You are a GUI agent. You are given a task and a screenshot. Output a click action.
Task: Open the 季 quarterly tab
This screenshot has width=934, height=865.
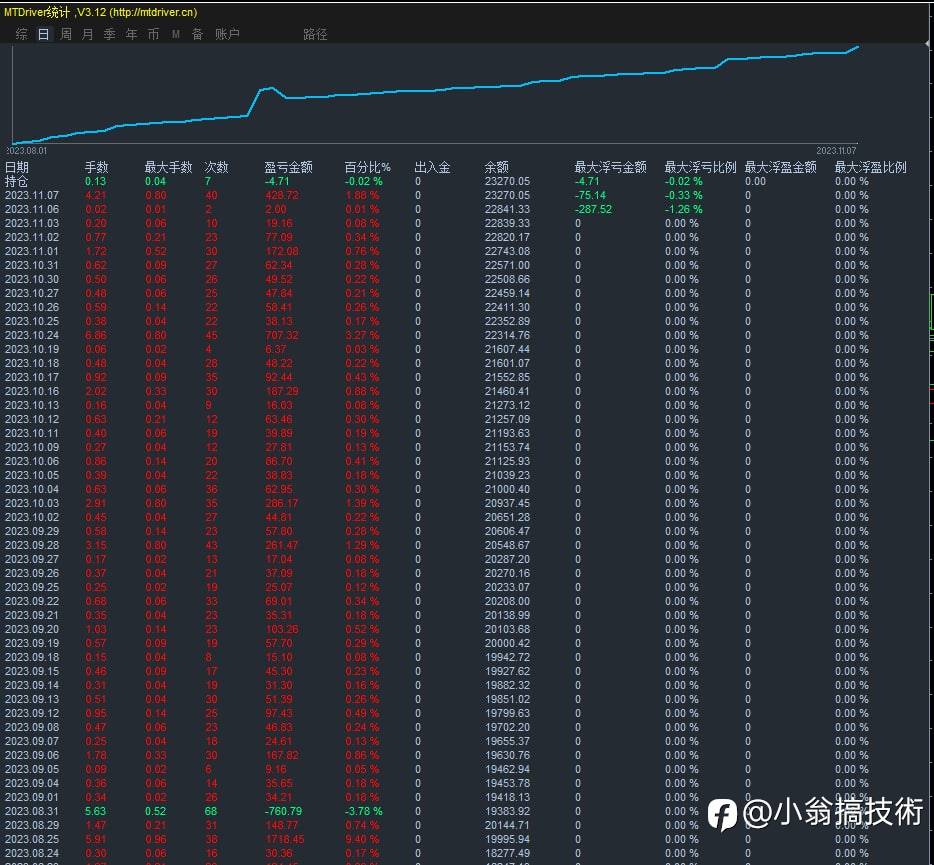coord(110,34)
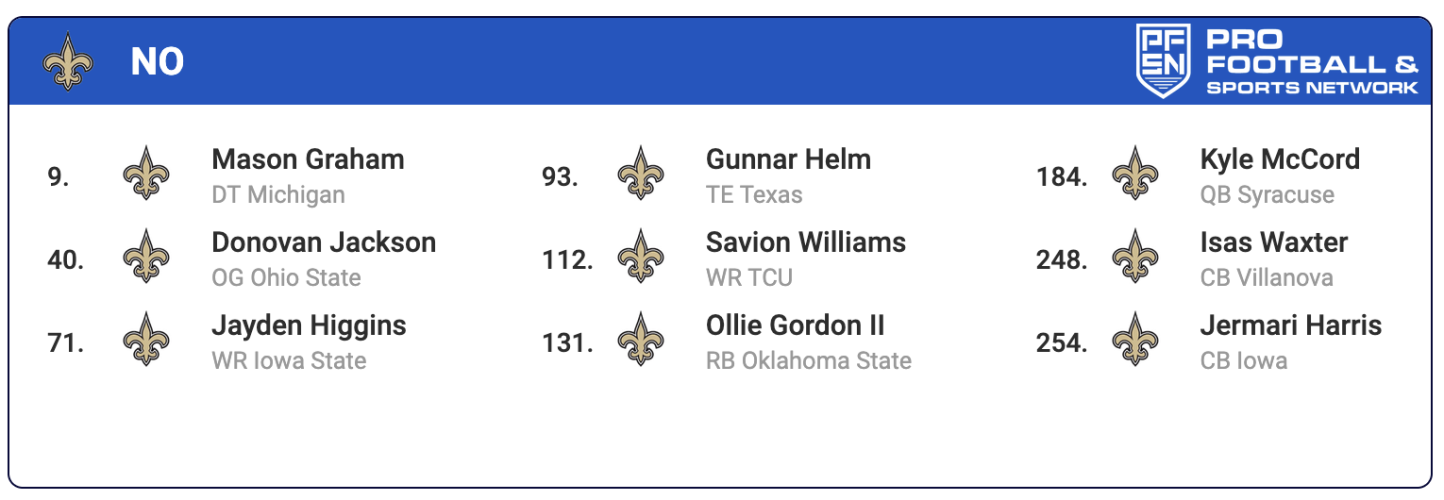Click pick number 9 label
Viewport: 1444px width, 500px height.
(58, 177)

-------

▶ [PROBLEM STATEMENT]:
Filter the records and copy out each line containing the string "screenshot".

▶ [TASK ANSWER]:
You are a GUI agent. You are given a task and a screenshot. Output a click action.
This screenshot has width=934, height=865.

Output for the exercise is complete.